The paper unpacks the conservation debate in light of the top-down environmental policy initiatives implemented for the Mising tribal habitat in the Majuli island of Assam, India. It establishes that the statist conservation policies based on fixity disrupt the everyday life of the islanders.

Paper long abstract

This paper draws from ethnographic fieldwork in the Majuli island in the northeast Indian state of Assam. It focuses on the Mising tribe, an environmentally and socially vulnerable community in the island. It understands the community’s traditional relationship with water. In the era of top-down conservation policy initiatives, the study looks at the human-nature interface in light of the state-sponsored climate coping mechanisms. It attempts to understand the interaction of the ‘scientificity’ claim of statist interventions with the indigenous knowledge of the Misings in coping with environment-induced threats. The paper revisits the colonial imagination that equated stability with land.
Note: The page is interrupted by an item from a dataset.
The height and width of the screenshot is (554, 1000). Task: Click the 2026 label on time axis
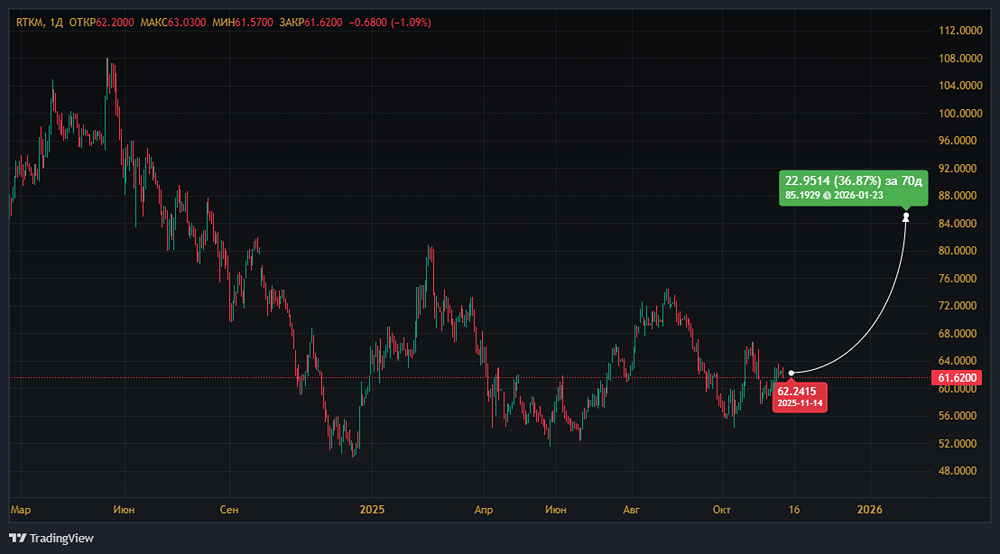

This morphed to ownership of land as a requisite to claim legitimacy of residence in the post-colonial nation-state. This, in turn, is juxtaposed with permanence as a criterion to claim legitimate belonging. The Misings, on the other hand, are nomadic communities whose lifeworlds have been shaped by fragility and impermanence. The paper, therefore, questions ‘fixity’, a determinant to certify belonging and further understands how this is reflected in most conservation initiatives. While floods may be frequent events in Majuli, the residents have intimate relationships with water (Lahiri–Dutt and Samanta 2013). It is hence characterised by belonging and intimacy and not much by hostilities. The paper looks into how the indigenous communities account for these initiatives and how these, in turn, impose fixity on their habitats. Hence, it disrupts their lifeworlds, discouraging movement, which is justified by the state that capitalises on land as a reference to legitimise habitation and residence.

Panel P53
Transformative alternatives : Indigenous imaginaries to climate justice and planetary sustainability (ECCSG)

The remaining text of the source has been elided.